The members of the National Council of Universities are the oldest universities in Nicaragua, with the last one founded in 1992. Since the early 1990s, a large number of new private universities have been established in Nicaragua, responding to a greatly increased educational demand fueled by the increasing student enrollment in elementary and secondary schools during the 1980s. Most private universities that are not part of the National Council of Universities are members of either the Federation of Nicaraguan Private Universities (FENUP) or the Superior Council of Private Universities (COSUP). The major focus of these private universities are on business, computers and law, but together they span most areas of academic study.

The majority of higher education institutions are in Managua. Higher education has financial, organic and administrative autonomy, according to the law. Also, freedom of subjects is recognized. Nicaragua's higher education system consists of 58 universities, and 113 colleges and technical institutes in the areas of electronics, computer systems and sciences, agroforestry, construction and trade-related services.

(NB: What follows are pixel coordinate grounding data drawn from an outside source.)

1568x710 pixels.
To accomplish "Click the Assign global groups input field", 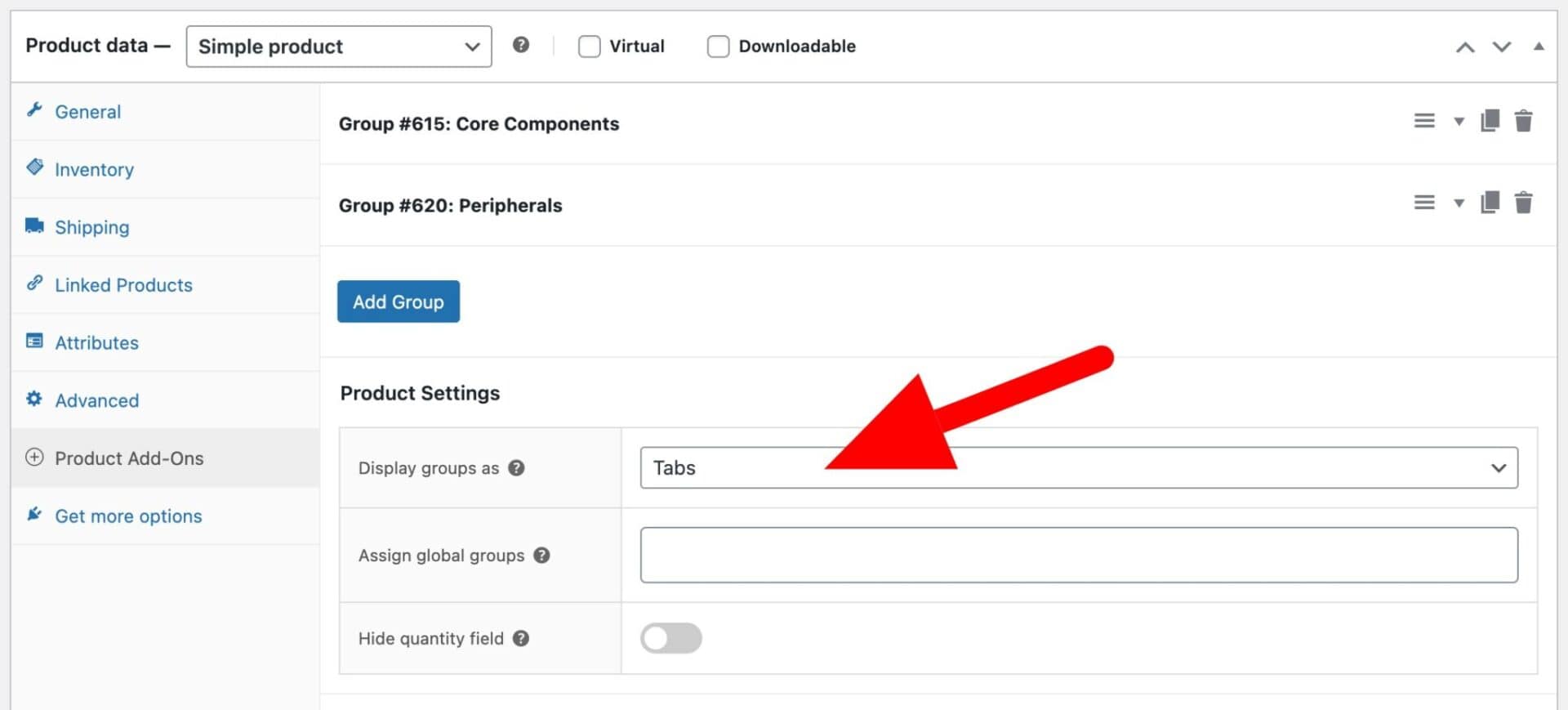I will [x=1078, y=556].
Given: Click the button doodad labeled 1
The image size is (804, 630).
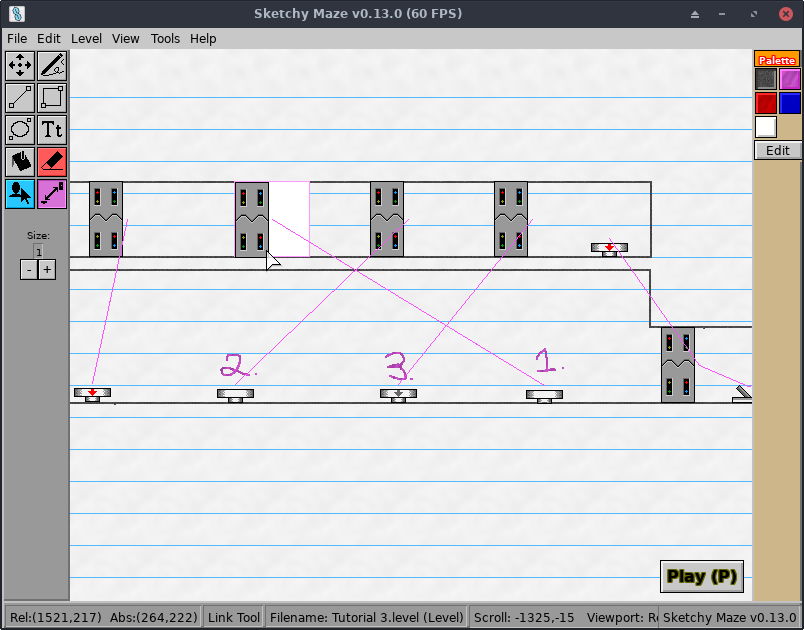Looking at the screenshot, I should [544, 395].
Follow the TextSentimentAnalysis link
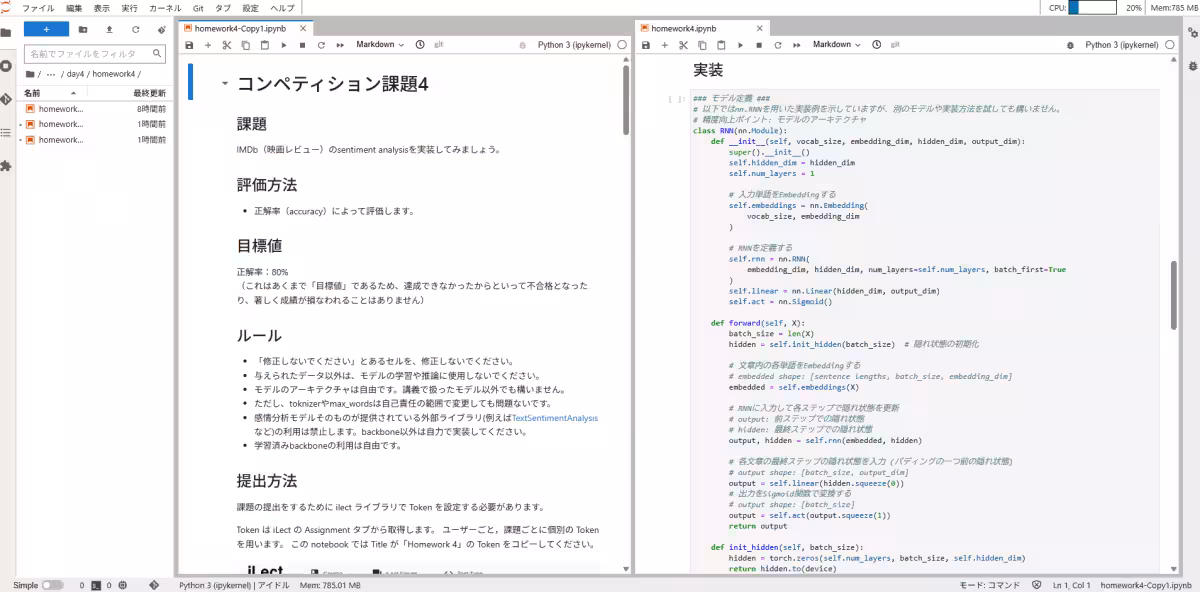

In 2005, almost 400,000 (7%) of Nicaraguans held a university degree.

Academic degrees

Admission to higher education is on the basis of the Bachillerato, the leading secondary school qualification. Students are also subject to an entrance examination. The Licenciado (or Ingenierio in the case of engineering programs), is the main undergraduate degree and a four or five-year course of study. A professional title may also be awarded depending on the subject. Following the Licenciado, the first postgraduate degree is the Maestria, which lasts two years and culminates with the submission of a thesis.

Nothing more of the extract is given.